WORK REQUIRED:
Set down every line of the data exactly, skipping the pictures.

[INFORMATION SHOWN Boundary: Start]

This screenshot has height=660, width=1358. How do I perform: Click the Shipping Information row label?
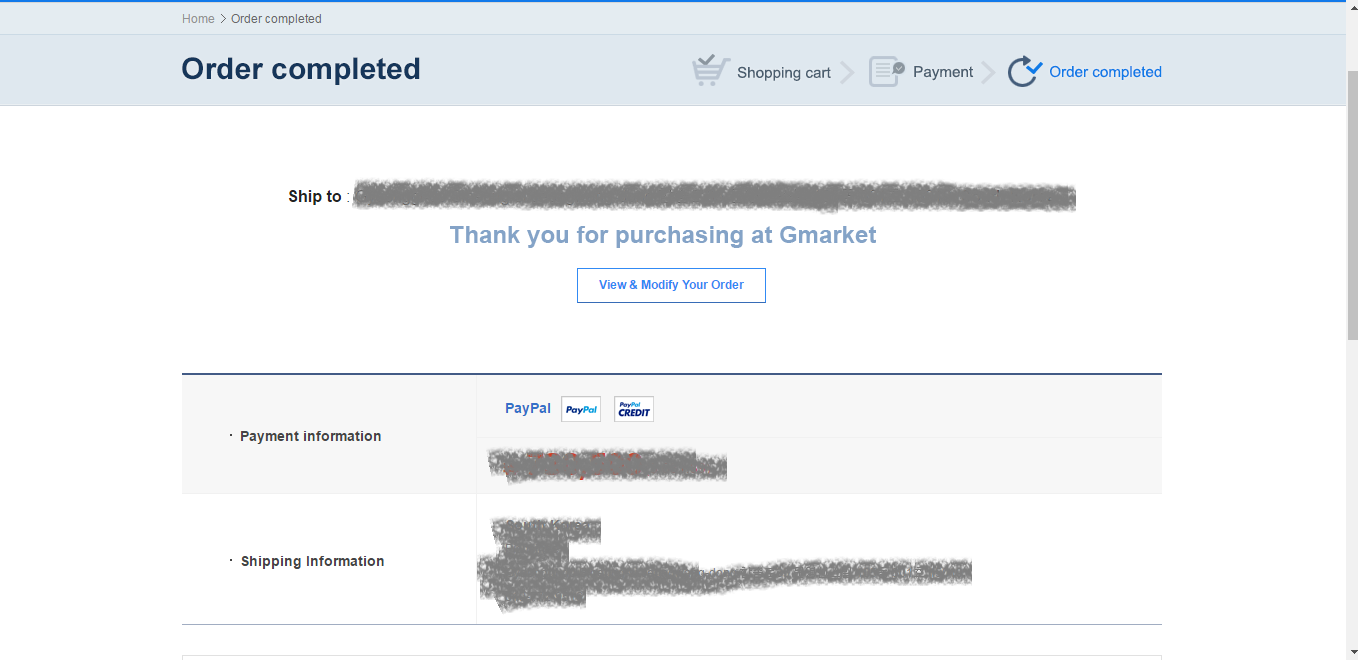[312, 561]
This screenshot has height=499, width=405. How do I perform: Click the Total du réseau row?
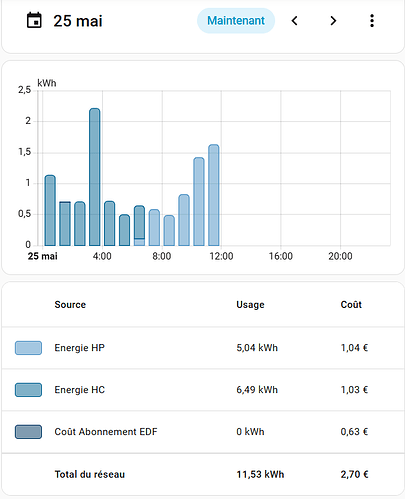[x=202, y=474]
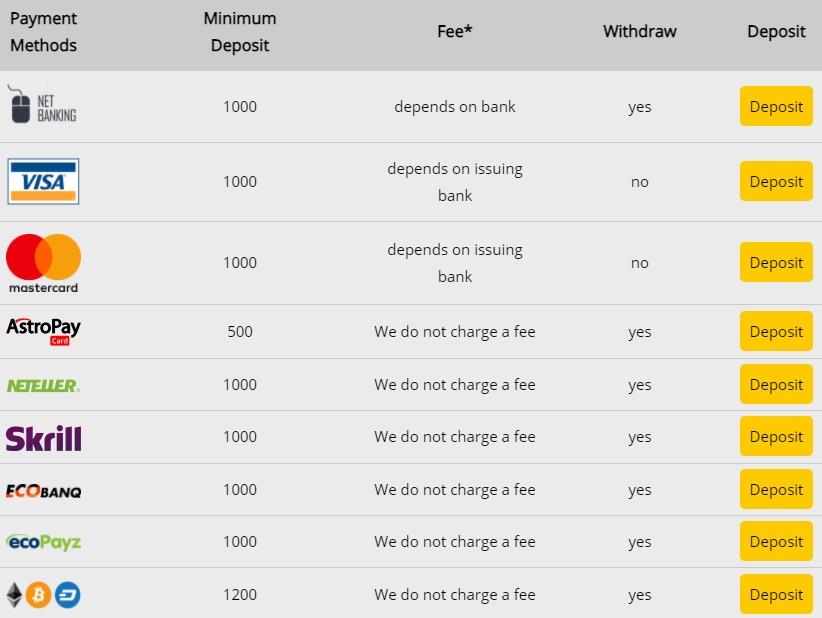This screenshot has width=822, height=618.
Task: Click Deposit button for cryptocurrency row
Action: coord(776,595)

[INFORMATION SHOWN Boundary: End]

PROBLEM SOLUTION:
This screenshot has height=660, width=1358. How do I perform: Click the Shipping Information row label?
[312, 561]
This screenshot has height=499, width=405. How do I perform: Click the Total du réseau row?
[x=202, y=474]
This screenshot has width=822, height=618.
Task: Click Deposit button for cryptocurrency row
Action: coord(776,595)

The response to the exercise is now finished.